Task details:
Only the lines from the one with "Screen dimensions: 763x610" through the final line below belong in the answer, copied exactly and without pictures.

Data extracted from a collection:
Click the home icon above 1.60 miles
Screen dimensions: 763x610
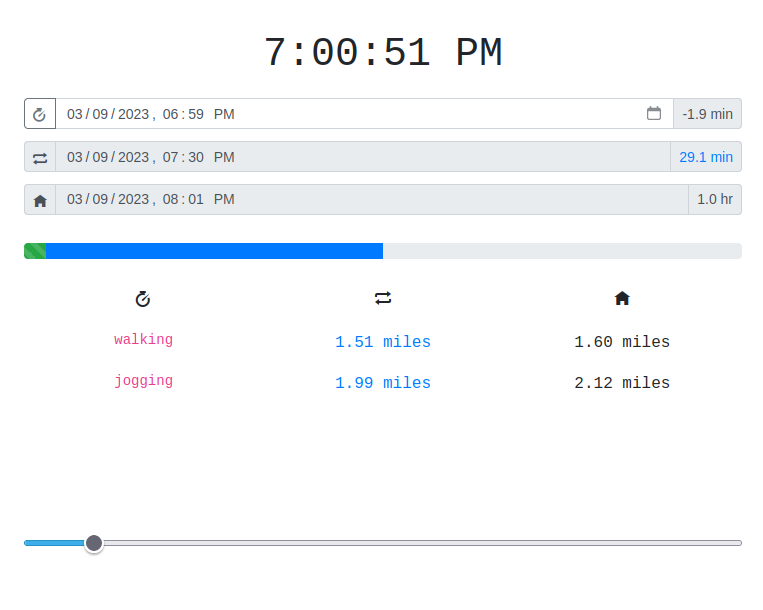(622, 298)
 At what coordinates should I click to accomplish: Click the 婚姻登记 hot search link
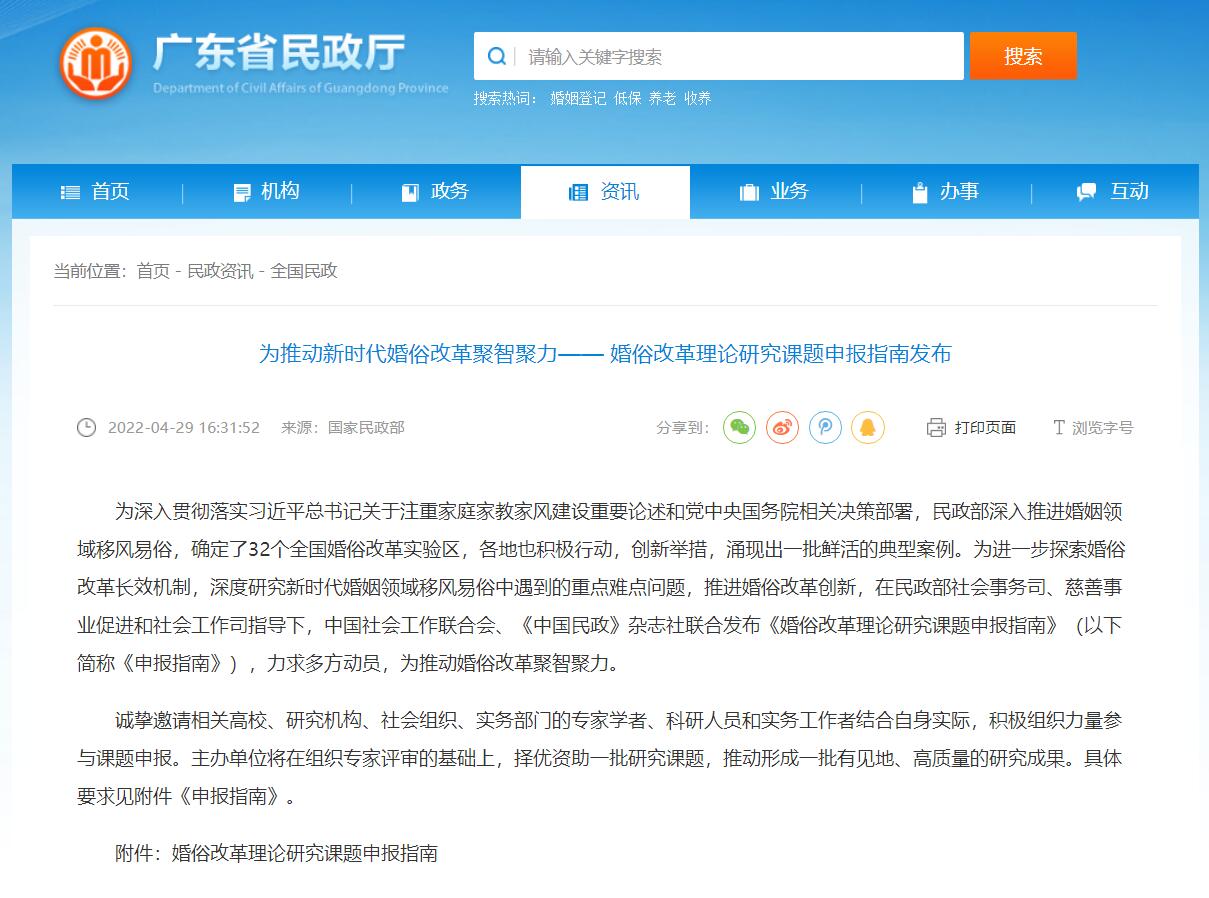tap(577, 98)
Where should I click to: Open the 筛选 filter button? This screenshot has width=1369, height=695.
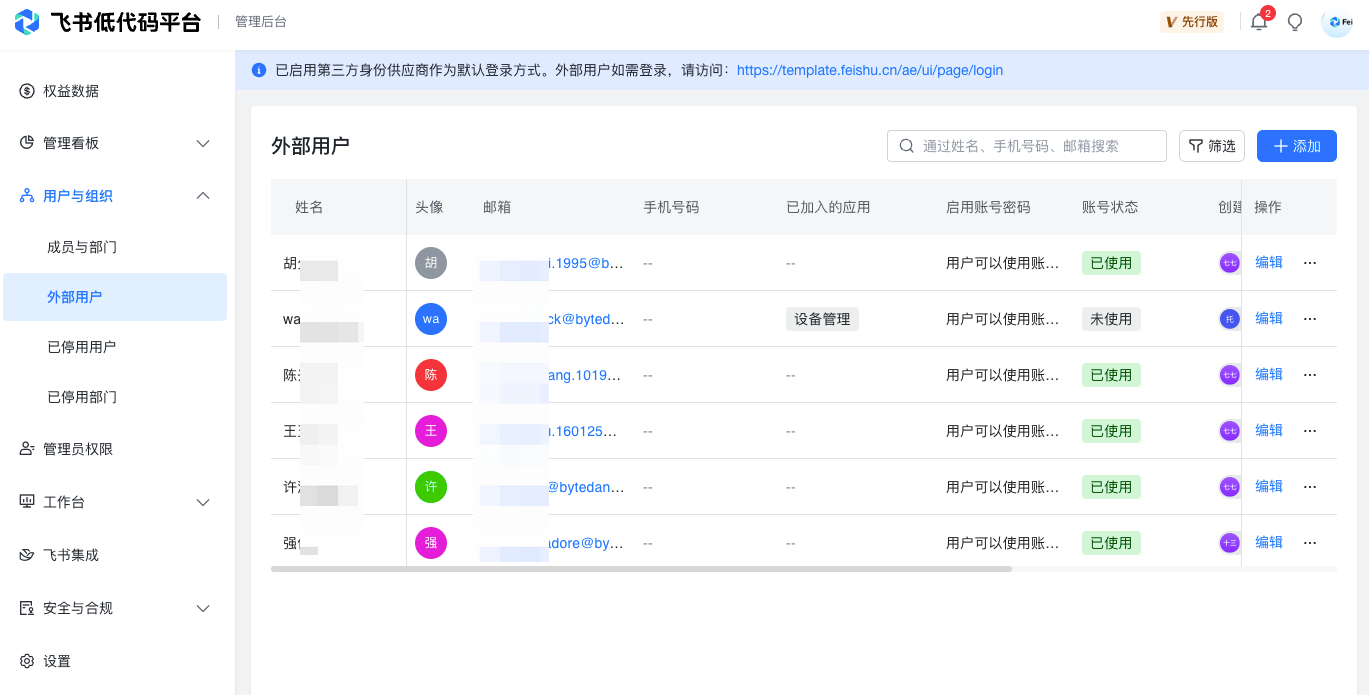pyautogui.click(x=1212, y=146)

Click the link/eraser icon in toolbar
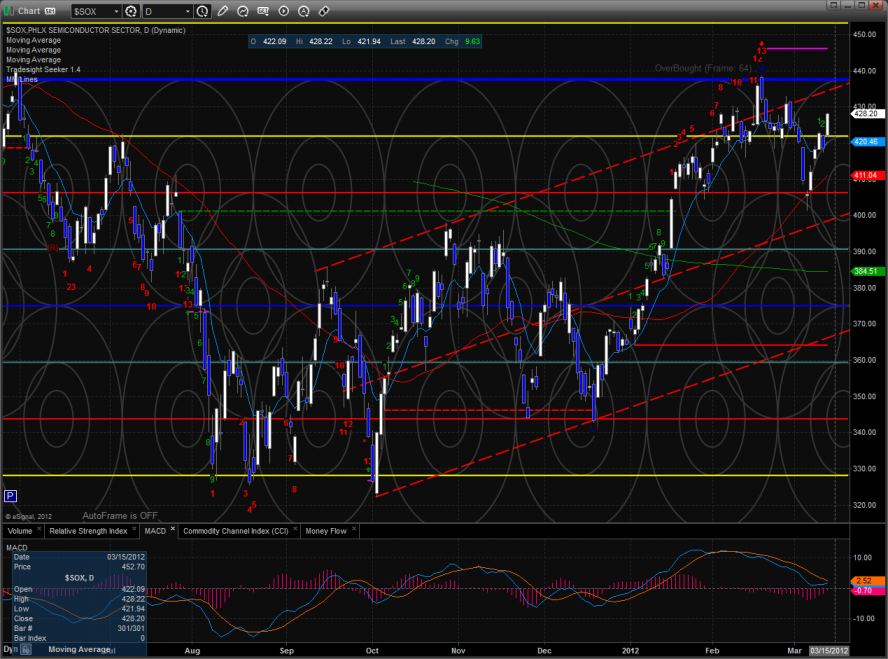pyautogui.click(x=325, y=11)
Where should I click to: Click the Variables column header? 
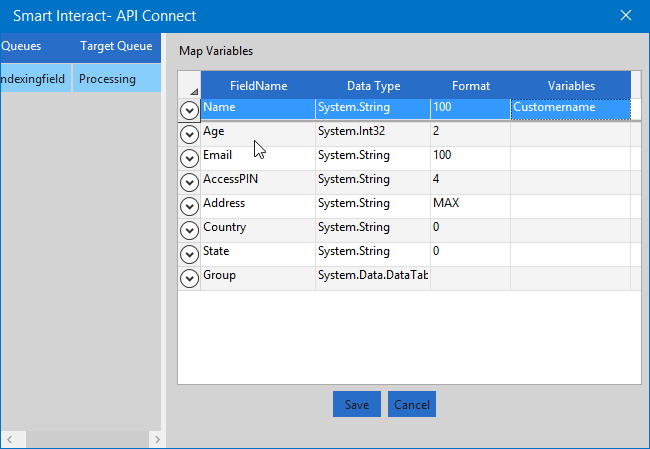pyautogui.click(x=570, y=86)
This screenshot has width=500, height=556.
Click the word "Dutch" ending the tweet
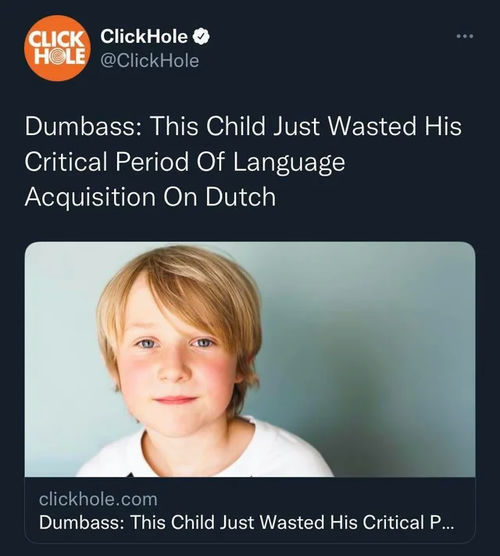(x=240, y=197)
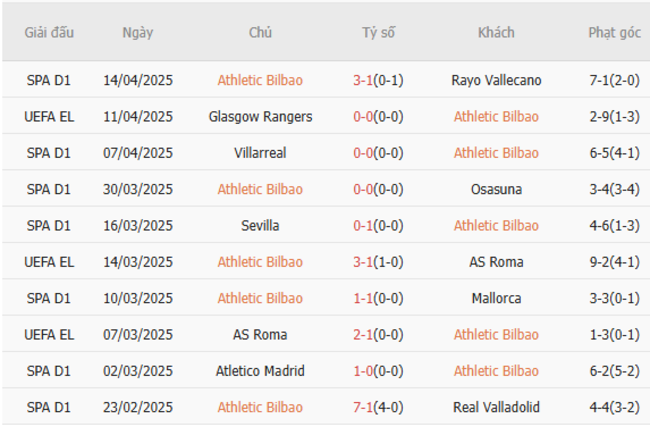Click the 2-1(0-1) score result

(378, 335)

Result:
Screen dimensions: 763x610
(622, 298)
 At what coordinates should I click to accomplish: Click the 婚姻登记 hot search link
tap(577, 98)
Where should I click to: Open the 筛选 filter button? This screenshot has width=1369, height=695.
pyautogui.click(x=1212, y=146)

Click the link/eraser icon in toolbar
pyautogui.click(x=325, y=11)
Where should I click to: Click the Variables column header? 
pyautogui.click(x=570, y=86)
This screenshot has width=500, height=556.
Click the word "Dutch" ending the tweet
(x=240, y=197)
Click the 2-1(0-1) score result

(378, 335)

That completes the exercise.